# Simple RAG system

In this notebook we will build a simple RAG system using a PDF document, OpenAI embeddings, and FAISS for efficient similarity search. The system will encode a PDF document, split it into chunks, create embeddings, and retrieve relevant sections based on a user query.


In [1]:
from dotenv import load_dotenv
import os
from langchain.document_loaders import PyPDFLoader
from langchain.text_splitter import RecursiveCharacterTextSplitter
from langchain_openai import OpenAIEmbeddings
from langchain.vectorstores import FAISS

# Load environment variables from .env file
load_dotenv()

# Access the API key
os.environ["OPENAI_API_KEY"] = os.getenv('OPENAI_API_KEY')

### Load PDF documents

We will use `PyPDFLoader` to extract text from the PDF. It reads the PDF page by page and stores the extracted text in a list of document objects, where each document contains the content of a single page.

In [2]:
# Path to the PDF file
path = "Understanding_Climate_Change.pdf"

loader = PyPDFLoader(path)
documents = loader.load()

### Preprocessing

##### Split the document into chunks
We use the `RecursiveCharacterTextSplitter` to split the document into smaller chunks. This is ideal when working with large documents to make them manageable for embedding generation and for easier retrieval.

In [3]:
# Split documents into chunks
text_splitter = RecursiveCharacterTextSplitter(chunk_size=1000, chunk_overlap=200, length_function=len)
texts = text_splitter.split_documents(documents)

we are splitting the document into chunks of size 1000 characters with 200 characters of overlap between chunks.
- `chunk_size` makes it more manageable for indexing and retrieval.
- `chunk_overlap` ensures that the context is preserved when the text is split. This helps maintain the flow of information between chunks.
- `length_function` tells the splitter to calculate the length of the chunks based on the number of characters, ensuring that the chunks are exactly the specified size.

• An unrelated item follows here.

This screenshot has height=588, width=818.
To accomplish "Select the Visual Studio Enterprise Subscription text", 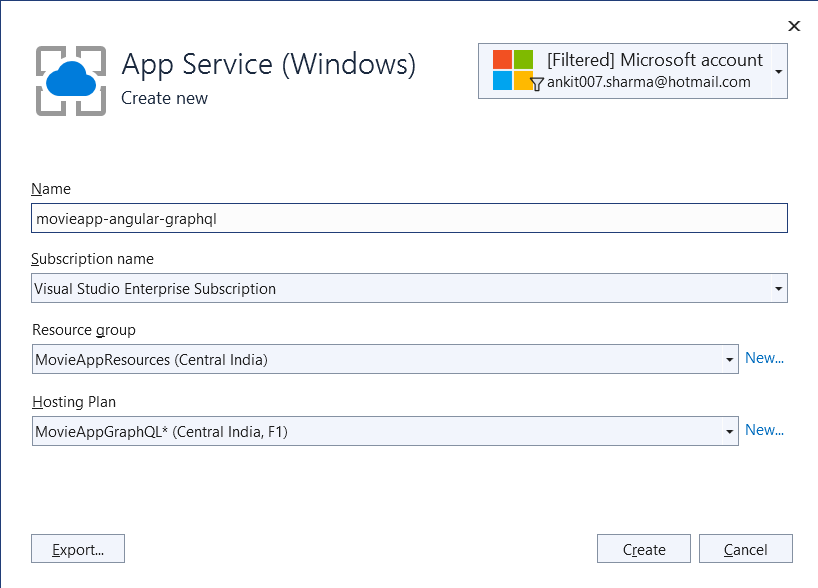I will [155, 289].
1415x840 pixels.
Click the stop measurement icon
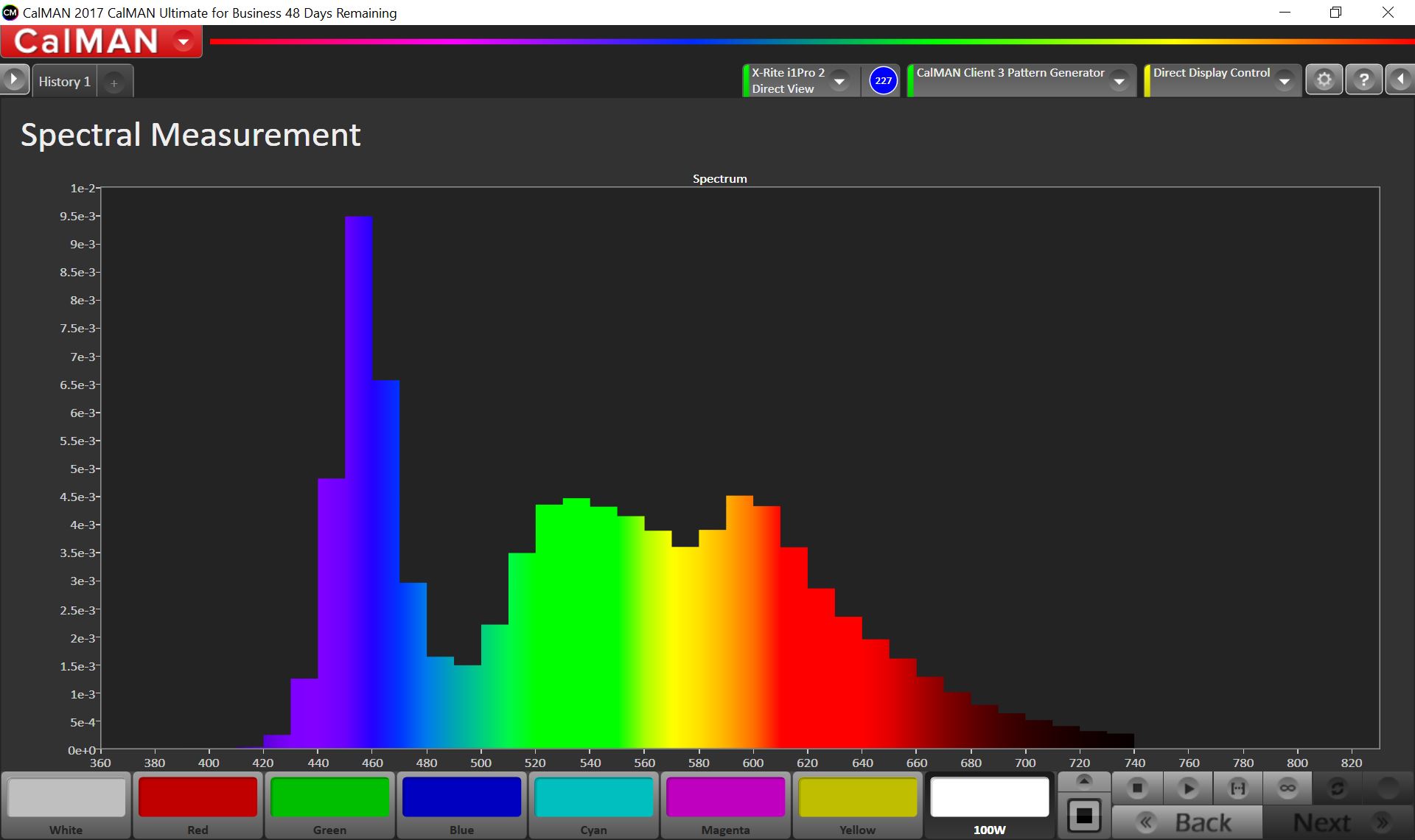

##### Replace tabs with spaces
In many cases, PDFs may contain tab characters (`\t`) that were used for indentation but aren't necessary for the final processed text. We will replace these with spaces.

In [4]:
# Replace tab characters with spaces in the text content
for text in texts:
    text.page_content = text.page_content.replace('\t', ' ')  # Replace tabs with spaces

### Generate embeddings using OpenAI
Once the text is cleaned and processed, we can create embeddings for each of the chunks using OpenAI API. These embeddings represent the meaning of the text in a high-dimensional vector space.

In [5]:
# Initializes the OpenAI embeddings model
embeddings = OpenAIEmbeddings()

We will also use FAISS to efficiently store and index the embeddings, which allows us to perform similarity search and query efficiently.

In [6]:
# Create vector store using FAISS
vector_store = FAISS.from_documents(texts, embeddings)

Here, we create a FAISS vector store by:
- Generating embeddings for each chunk of text.
- Storing the embeddings in FAISS, which allows fast similarity search later.

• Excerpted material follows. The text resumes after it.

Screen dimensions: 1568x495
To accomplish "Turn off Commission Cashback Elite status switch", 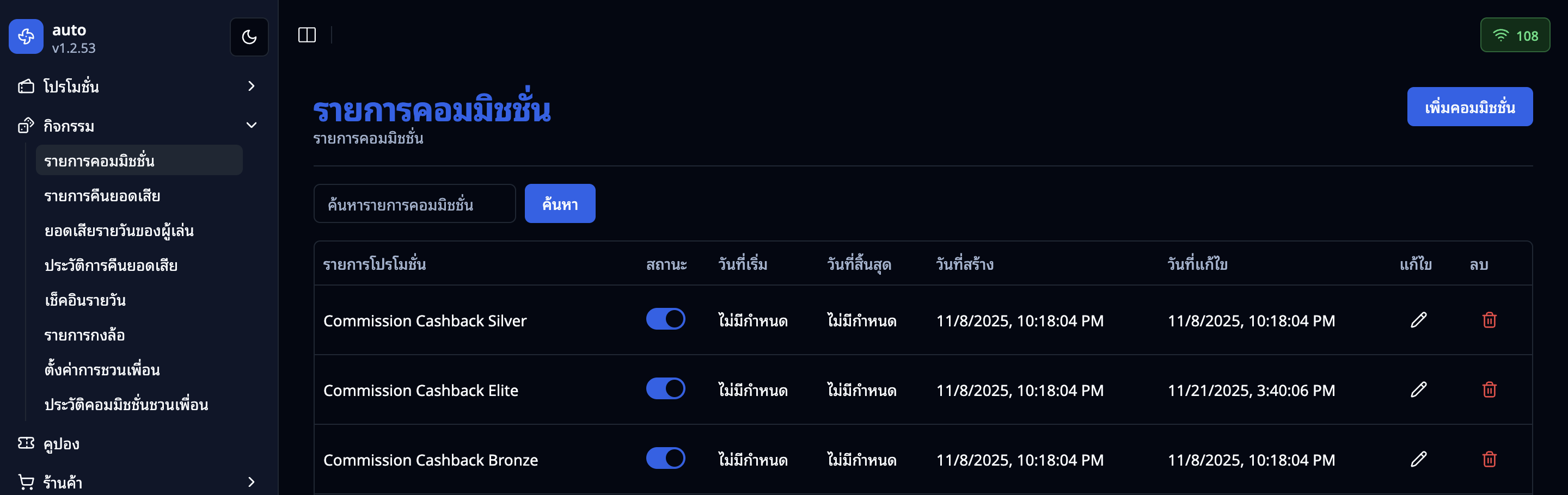I will [x=665, y=389].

This function automatically creates a flat (brute-force) index by default.

### Setup the retriever
Now that we have created the embeddings and stored them in FAISS, we can query the vector store to retrieve relevant information based on user queries. The retriever will help us fetch the top N most relevant document chunks based on a given query.

In [7]:
# Create a retriever that fetches top 2 relevant documents
chunks_query_retriever = vector_store.as_retriever(search_kwargs={"k": 2})

### Test querying the system
Now, we will query the system with a question and retrieve the most relevant context.

In [9]:
test_query = "What is the main cause of climate change?"

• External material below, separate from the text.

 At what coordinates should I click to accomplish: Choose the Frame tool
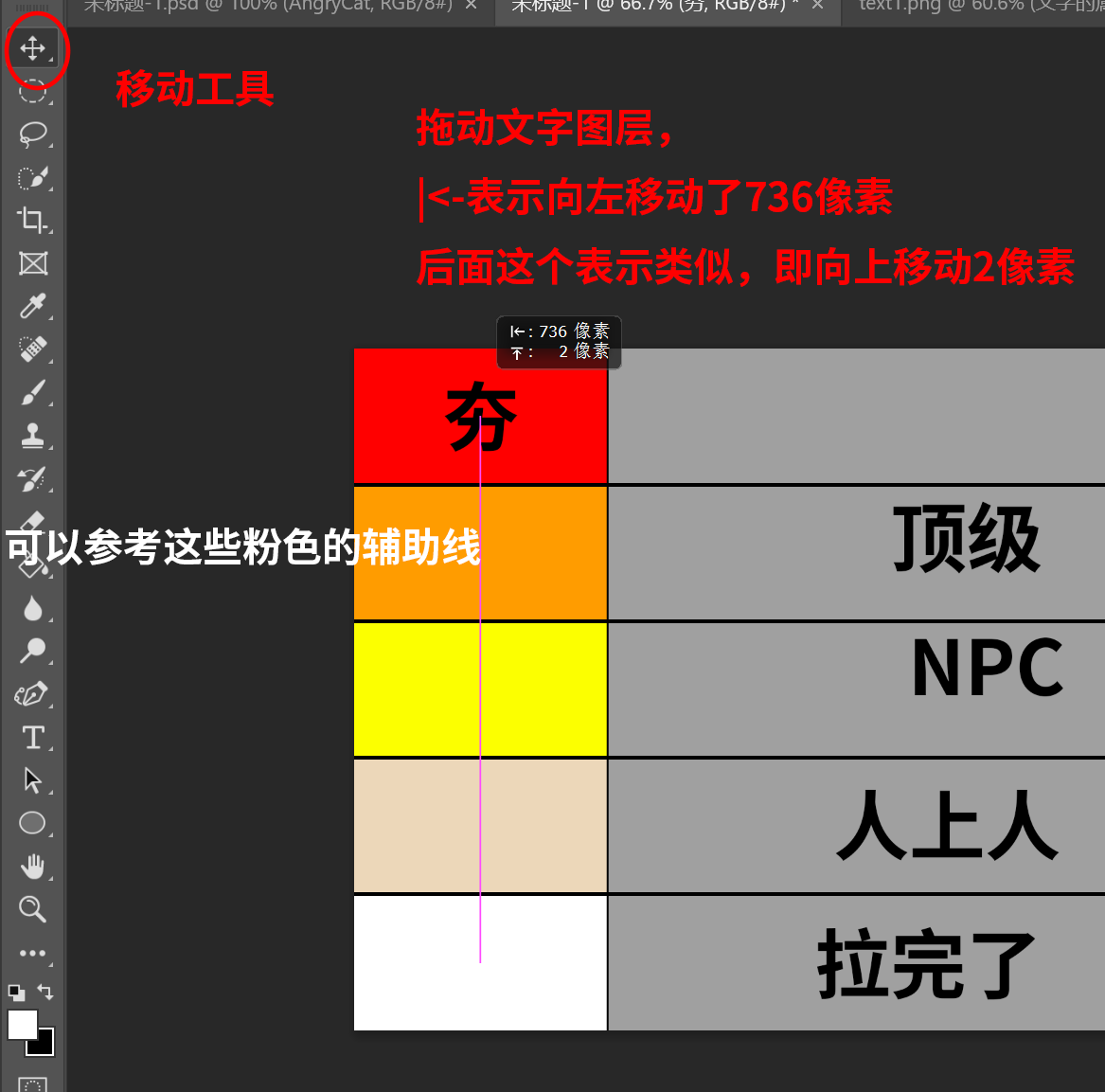click(33, 263)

# Retrieve the most relevant documents for the query
docs = chunks_query_retriever.invoke(test_query)

# Extract content from the relevant documents
context = [doc.page_content for doc in docs]

# Display the relevant context
print("Retrieved Context:")
for i, c in enumerate(context):
    print(f"Context {i + 1}:")
    print(c)
    print("\n")


Retrieved Context:
Context 1:
Chapter 2: Causes of Climate Change 
Greenhouse Gases 
The primary cause of recent climate change is the increase in greenhouse gases in the 
atmosphere. Greenhouse gases, such as carbon dioxide (CO2), methane (CH4), and nitrous 
oxide (N2O), trap heat from the sun, creating a "greenhouse effect." This effect is essential 
for life on Earth, as it keeps the planet warm enough to support life. However, human 
activities have intensified this natural process, leading to a warmer climate. 
Fossil Fuels 
Burning fossil fuels for energy releases large amounts of CO2. This includes coal, oil, and 
natural gas used for electricity, heating, and transportation. The industrial revolution marked 
the beginning of a significant increase in fossil fuel consumption, which continues to rise 
today. 
Coal


Context 2:
Most of these climate changes are attributed to very small variations in Earth's orbit that 
change the amount of solar energy our planet receives. During

The printed results displayed concise and contextually relevant information that addressed the query, showcasing the effectiveness of the retrieval process.